Abstract
Aim: To investigate T-cell subpopulations in peripheral blood of human parvovirus B19 DNA-positive (B19+) and -negative (B19−) patients with rheumatoid arthritis (RA) and healthy persons. Patients and Methods: Blood samples were collected from 115 patients with RA and 47 healthy volunteers; 27 patients with RA and nine controls were B19+. Cluster of differentiation (CD) 4, 8, 25 and 45RA were analyzed on blood cells. CD25 expression on CD4+CD45RA+, CD4+CD45RA−, CD8+CD45RA+, CD8+CD45RA− subsets were analyzed by flow cytometry. Results: The percentage of CD25low and CD25hi cells was increased on CD4+CD45RA+, CD4+CD45RA− T-cells and the percentage of CD25+ cells was increased on CD8+CD45RA+, CD8+CD45RA− T-cells of B19+ patients with RA in comparison with B19− patients and controls. Conclusion: Raised levels of CD4 and CD8 regulatory T-cells in B19+ RA patients could cause down-regulation of antiviral clearance mechanisms and lead to activation of persistent human parvovirus B19 infection in patients with RA.

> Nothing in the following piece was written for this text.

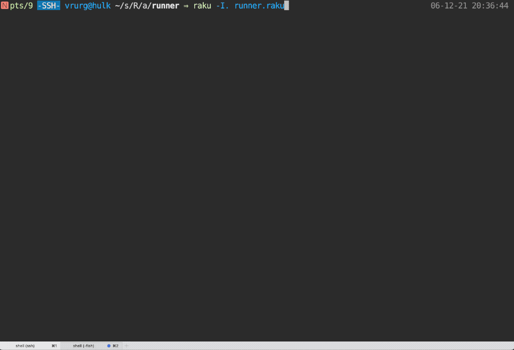Click the ⌘1 shortcut label on ssh tab

click(x=54, y=345)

Human parvovirus B19 (B19V) is a small DNA virus with a worldwide distribution. It replicates in red blood cell precursors in the bone marrow; however B19V can also persist in other cells (1, 2). B19V DNA has been found in peripheral blood (PB) and synovial fluid cells of patients with rheumatoid arthritis (RA) (3, 4). Moreover, the presence of the main B19V capsid protein has been detected in synovial cells, including lymphocytes, macrophages, and neutrophils (5). B19V is associated with many clinical disorders. B19V infection in adults can be asymptomatic or can cause various complications such as arthralgia, chronic arthritis, transient aplastic crisis, and chronic anemia (6, 7). There exists some evidence that B19V infection is more frequent in patients with certain autoimmune diseases, such as RA. It has been shown that the prevalence of B19V DNA in serum, plasma or PB cells is significantly higher in patients with RA than in controls (3, 8-10). RA clinical activity is higher in patients with latent or persistent B19V infection (4). Nevertheless the etiological associations with RA are conflicting and some authors conclude that B19V is not involved in the etiopathogenesis of RA (11, 12).
The aim of this study was to clarify the possible involvement of B19V infection in RA pathogenesis by investigating the T-cell subpopulations in B19+ and B19− patients with RA and B19+ and B19− healthy volunteers.
Patients and Methods
Patients. Patients with RA and healthy volunteers as the control group were enrolled in this study. Participants were selected from patients seen at the Vilnius University Hospital Santariskiu clinics. B19V genomic DNA was determined in the whole blood and cell-free blood plasma using nested polymerase chain reaction (PCR). The individuals in which B19V DNA was detected (independently in whole blood or cell-free plasma) were designated as B19+. Similarly, when B19V DNA was not detected, they were designated as B19−. We investigated 115 patients suffering from RA (27 B19+ and 88 B19−) and 47 (nine B19+ and 38 B19−) age- and sex-matched healthy volunteers. The mean age of B19+ and B19− patients and controls was 58.3±13.6 and 58.3±13.0, and 55.3±9.0 and 49.2±11.3 years, respectively. Six B19+ patients with RA and eight B19+ controls had persistent infection in latent phase; 19 patients with RA and none of controls had persistent infection in active phase; one patient with RA had acute or persistent infection in active phase; one patient with RA and one control had acute infection. A total of 76 B19− patients with RA and 30 B19− controls had had past infection; 12 B19− patients with RA and eight B19− controls were without infection. A more detailed description of the patients was published early (10). This study was approved by the Vilnius Regional Biomedical Research Ethics Committee (approval number 158200-12-515-157).
Blood samples for peripheral blood mononuclear cell (PBMC) isolation were collected in vacutainers with K2EDTA and processed within 4 hours of collection. PBMCs were prepared by centrifugation over Lymphoprep (Fresenius Kabi Norge AG, Uppsala, Sweden) gradient, suspended in freezing medium (10% dimethyl sulfoxide, 90% fetal calf serum), frozen and stored in liquid nitrogen until use.
Flow cytometry and antibodies. Frozen PBMCs were thawed and stained with the following antibodies: CD4-fluorescein (FITC), CD8-phycoerythrin (PE), CD25-allophycocyanin (APC) (Biolegend, San Diego, CA, USA) and CD45RA-peridinin chlorophyll protein (PerCP) (MiltenyiBiotec, Bergisch Gladbach, Germany). The expression of cell surface markers was analyzed by four-color flow cytometer FACScalibur (Becton Dickinson, Franklin Lakes, NJ, USA).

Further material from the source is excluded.